Yesterday's post was number 1,000 at draughting theology. That boggles my mind.  I didn't know it was #1K as I wrote it, but perhaps subconsciously my mind was already boggled when I wrote that Jesus' healing of the MBB wasn't on the sabbath.

Of course it was. That's the big freakin' deal. Jesus broke the commandment to keep the sabbath holy so he can't be from God so the healing is a huge huge problem.

I've been trying to consider how many ways Jesus broke the sabbath. 1- he and his disciples surely walked more than the allowable sabbath day travel distance = WORK. 2- he made mud - WORK (I guess). 3- he sent the MBB to the Pool of Siloam which is probably more than the allowable sabbath day travel distance - CAUSING SOMEONE ELSE TO WORK. 4- he healed a guy = THAT'S GOTTA BE WORK. 5- he disappeared into thin air when everybody started debating the issue of the sabbath = magic = WORK.

I think that is all the text gives us. Jesus broke the sabbath in at least 5 different ways. Part of the job of the Pharisees was to massage the commandments to make them make sense in everyday life.  Take, for example, the sabbath. If your donkey fell into a ditch on a Saturday morning, was it lawful to pull him out? It is certainly work, but if he's going to die if you don't, well then does the life of a donkey merit the breaking of the sabbath? These were the discussions of the Pharisees. They were kind of like perpetual seminary students, always dealing with the absurd.

Apparently, healing a man blind from birth was not worth breaking the sabbath. Jesus could have just as easily waited until sundown to deal with the man's whole issue, but he didn't. Right away, while they were still walking along, Jesus healed the man, Saturday be damned.

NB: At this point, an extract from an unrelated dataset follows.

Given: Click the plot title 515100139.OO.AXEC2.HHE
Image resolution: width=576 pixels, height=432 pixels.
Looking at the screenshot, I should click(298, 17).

What rules do we have that make no sense in everyday life? What is our modern day equivalent of rigid sabbath keeping? In the Episcopal Church, the issue around who can receive communion is viewed this way. Many would ask, "isn't God's grace-filled gift of Jesus' body and blood more important than silly rules around baptism?" What about the silly debate around tweeting from the House of Bishop's meeting at Kanuga? How do we take our place in the life of the Church when the leadership wants to keep everything a secret? Isn't sharing it more important than whatever heresies might be mistakenly shared via twitter. (My guess at one of the reasons not to tweet, though I have no evidence that this is a real concern).

What rules do we have that make no sense in everyday life? What rules do we have that bring death? What rules do we have that exclude for no good reason? Jesus healed on the sabbath, so should we.